La entrevista salió en la televisión local. Mi familia se dividió: algunos me apoyaron, otros me acusaron de buscar problemas y avergonzar el apellido. Mi tío Ernesto, policía retirado, me llamó furioso:

—¡Estás exagerando! No todos somos iguales.—

—Pero muchos sí lo son, tío. Y el silencio los protege.—

La discusión terminó con gritos y lágrimas. Mi abuela, Carmen, intentó mediar:

—La justicia empieza en casa, hijita. Pero también hay que saber cuándo luchar y cuándo protegerse.—

Las semanas siguientes fueron un torbellino. Recibí invitaciones para hablar en foros estudiantiles y organizaciones de derechos humanos. Conocí a otras víctimas de abuso policial. Escuché historias peores que la mía: golpes, robos, amenazas. Sentí rabia, pero también esperanza al ver que no estaba sola.

Pero el miedo nunca se fue del todo. Una noche, al regresar de una charla, noté que un patrullero me seguía. Apuré el paso, el corazón me latía en la garganta. Llegué a casa y lloré en silencio. Mi madre me abrazó otra vez.

—¿Vale la pena todo esto?— susurró.

No supe qué responderle. A veces sentía que luchaba contra un monstruo demasiado grande. Pero otras veces, cuando recibía mensajes de chicas agradeciéndome por darles valor, sentía que sí valía la pena.

Un día recibí una carta anónima bajo la puerta: «Cállate o te va a ir peor». El miedo volvió con fuerza. Pensé en dejar todo, en volver a ser invisible. Pero recordé las palabras de Lucía: «Si tú no hablas, ¿quién lo hará?».

Hoy sigo luchando.
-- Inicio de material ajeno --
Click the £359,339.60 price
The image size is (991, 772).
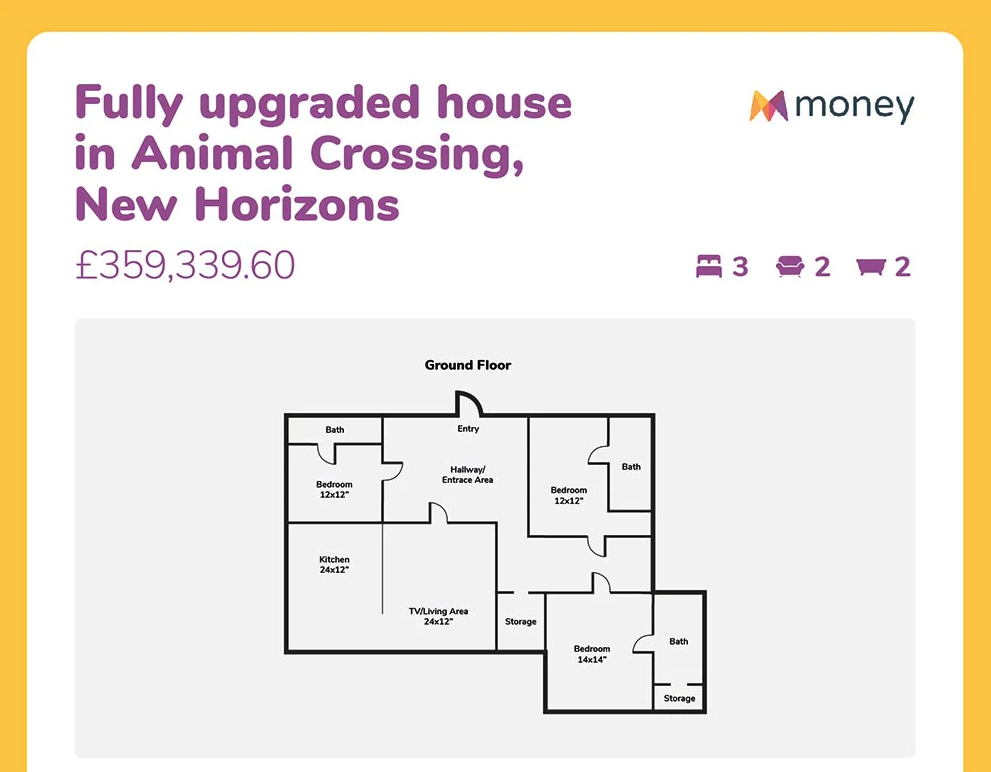click(185, 266)
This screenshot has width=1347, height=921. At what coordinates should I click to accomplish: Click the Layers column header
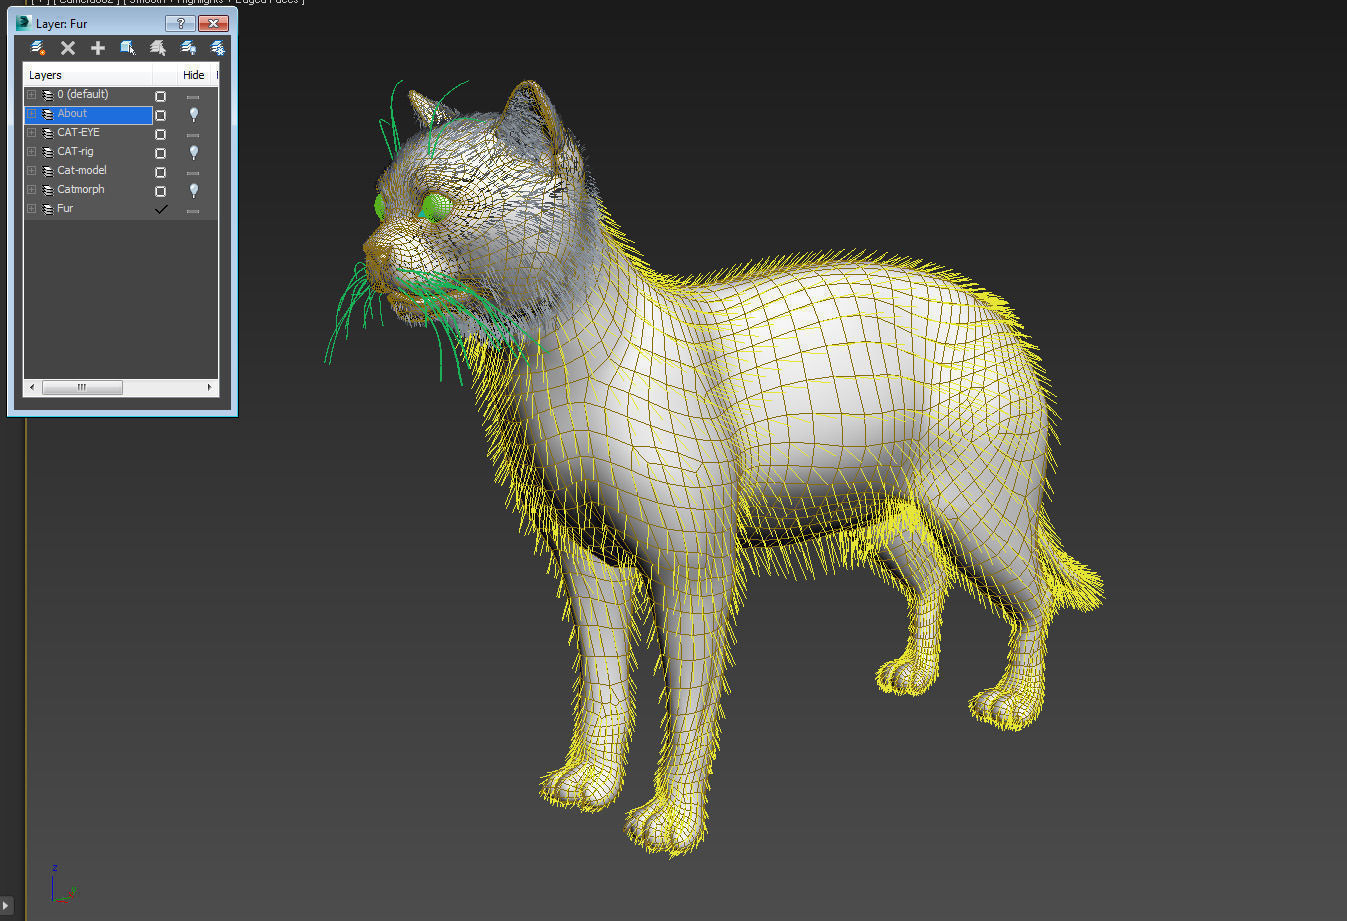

No sé si algún día la justicia será real para todos en mi país. Pero sé que el silencio solo alimenta el abuso. Mi historia es solo una entre miles, pero si sirve para que una sola persona pierda el miedo, habrá valido la pena.

A veces me pregunto: ¿Cuántas Marianas más tienen que callar para que algo cambie? ¿Y tú, te atreverías a alzar la voz aunque te tiemble el alma?